LAIR1-blockade sensitizes stroma-dense, anti-PD-1 refractory mouse tumors to therapy. A, Percentage LAIR1+ in 344SQ tumor, macrophages (CD11b+, CD11C-, F4/80+), neutrophils (Ly6G+ Ly6C-), dendritic cells (CD11b-F4/80-CD11C+), and T cells (CD3+CD19-CD45+). B, in vivo tumor volume at indicated time points for 344SQ subcutaneous tumors in syngeneic wild-type mice. Treatment groups include anti-LAIR1, anti-PD-1, or combination of anti-LAIR1/PD-1 or isotype control. C, Quantitation of lung metastatic surface nodules from indicated experimental groups from (B) at the endpoint of treatments. D, Representative images of TUNEL (top) and Ki-67 (bottom) IHC staining in primary tumors formed by 344SQ tumors after 8 weeks of treatment. Quantitation found on right. E, Representative images of CD8 (top) and Granzyme-B (bottom) IHC staining in primary tumors formed by 344SQ tumors after 8 weeks of treatment. Quantitation found on right. F, Percentage of total CD8 CD3 CD45 T cells in tumors harvested at week 2, week 3, and week 4. Percentage of CD44low CD62L+ CD8 CD3 T cells effector/memory CD8 T cells. Percentage of granzyme-B CD8 CD3 T cells. Percentage of iNOS+MHCII++ M1 macrophages. G, Heatmap of genes from RNAseq analysis of 344SQ tumors treated with anti-PD-1 (blue) and anti-LAIR1/PD-1 combination (pink) at week 4 using a fold change cut off of 1.5 with FDR < 0.05. H, IPA analysis of upstream regulators using DEGs identified in G. Top pathways are shown after using cut offs of Z score > 2, p < 0.05. I, Select interferon-inducible genes identified in G. J, Representative micro-CT images of KrasLSL-G12D/p53fl/fl lungs at week 0 and week 8. Yellow dashed circles outline target lesions. “H” indicates the mouse heart.

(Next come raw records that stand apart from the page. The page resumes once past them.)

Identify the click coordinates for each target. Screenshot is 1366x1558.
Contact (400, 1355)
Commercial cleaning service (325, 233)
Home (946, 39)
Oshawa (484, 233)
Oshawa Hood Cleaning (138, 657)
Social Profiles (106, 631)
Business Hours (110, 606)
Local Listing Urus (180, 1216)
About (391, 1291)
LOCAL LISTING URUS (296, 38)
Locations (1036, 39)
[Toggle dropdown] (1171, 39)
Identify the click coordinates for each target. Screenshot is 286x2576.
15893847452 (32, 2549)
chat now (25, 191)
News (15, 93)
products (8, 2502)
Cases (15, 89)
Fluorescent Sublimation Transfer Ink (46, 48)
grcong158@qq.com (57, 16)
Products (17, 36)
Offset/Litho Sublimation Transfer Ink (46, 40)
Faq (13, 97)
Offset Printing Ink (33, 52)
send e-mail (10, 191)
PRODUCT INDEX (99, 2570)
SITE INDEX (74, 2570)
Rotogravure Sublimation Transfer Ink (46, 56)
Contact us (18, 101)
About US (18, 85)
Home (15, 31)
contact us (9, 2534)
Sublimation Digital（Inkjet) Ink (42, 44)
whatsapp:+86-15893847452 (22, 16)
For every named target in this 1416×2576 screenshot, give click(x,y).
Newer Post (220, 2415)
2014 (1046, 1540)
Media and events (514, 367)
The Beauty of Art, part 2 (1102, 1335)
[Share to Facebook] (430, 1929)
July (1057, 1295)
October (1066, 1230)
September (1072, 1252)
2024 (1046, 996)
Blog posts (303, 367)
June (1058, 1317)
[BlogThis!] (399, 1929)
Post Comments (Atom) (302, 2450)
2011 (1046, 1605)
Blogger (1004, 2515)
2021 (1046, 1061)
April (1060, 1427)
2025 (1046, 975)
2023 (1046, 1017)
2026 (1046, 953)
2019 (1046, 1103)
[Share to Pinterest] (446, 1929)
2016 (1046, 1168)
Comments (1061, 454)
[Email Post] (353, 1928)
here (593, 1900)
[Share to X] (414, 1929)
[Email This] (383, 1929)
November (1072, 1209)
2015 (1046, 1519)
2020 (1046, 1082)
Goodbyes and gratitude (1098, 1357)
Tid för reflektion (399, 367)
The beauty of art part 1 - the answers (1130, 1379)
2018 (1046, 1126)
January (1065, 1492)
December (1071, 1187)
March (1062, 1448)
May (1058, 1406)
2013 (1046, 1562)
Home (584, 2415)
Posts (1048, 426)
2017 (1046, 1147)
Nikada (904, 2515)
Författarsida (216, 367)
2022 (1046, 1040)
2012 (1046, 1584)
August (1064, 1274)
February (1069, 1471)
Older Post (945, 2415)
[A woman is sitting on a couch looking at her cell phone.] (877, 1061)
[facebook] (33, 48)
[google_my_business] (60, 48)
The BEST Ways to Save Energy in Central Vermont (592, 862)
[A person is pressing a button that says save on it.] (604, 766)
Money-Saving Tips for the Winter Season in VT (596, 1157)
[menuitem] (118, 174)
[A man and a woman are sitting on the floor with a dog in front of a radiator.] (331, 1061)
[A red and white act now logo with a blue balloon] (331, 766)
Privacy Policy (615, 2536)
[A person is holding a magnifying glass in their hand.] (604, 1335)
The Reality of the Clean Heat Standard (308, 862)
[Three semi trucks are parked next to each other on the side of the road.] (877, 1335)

The percentage of tumor area change during treatment during week 2, 4, 6, and 8. K, Representative H&E of mouse lungs from L at week 8 (left). Quantification of tumor diameter on H&E-stained lungs from KrasLSL-G12D/p53fl/fl mice treated with mLAIR1 or mLAIR1/PD-1 (right). Data were analyzed using unpaired Students t test. *P<0.05; **P<0.01; ***P<0.001; ****P<0.0001; n.s. not significant.

DISCUSSION

In the current study we show that LAIR1 is heavily compartmentalized in cancer, predominately expressed by myeloid cells, most of which are associated with tumor stroma. LAIR1 is hypothesized to function as a sensor, transducing suppressive signals in the context of collagen-rich microenvironments [49,50]. The co-distribution of LAIR1 and stroma, which consists largely of collagens, suggests to us that such suppression could be a general feature of stroma and likely contributes to its tolerogenic nature [51,52]. This notion is supported by our finding that myeloid cells residing in stromal niches, aka SAM, exhibit a phenotype distinct from their non-stroma associated counterparts, characterized by enhanced expression of M2-associated genes, reduced expression of interferon-inducible genes, and an overall gene expression profile resembling IL-10-, TGFβ1-, and IL-4-driven polarization. Further, we identified a gene set enriched in SAM, and found that LAIR1 prevalence in tumors was associated with high SAM gene expression, implicating the LAIR1/collagen axis in the acquisition of the SAM phenotype.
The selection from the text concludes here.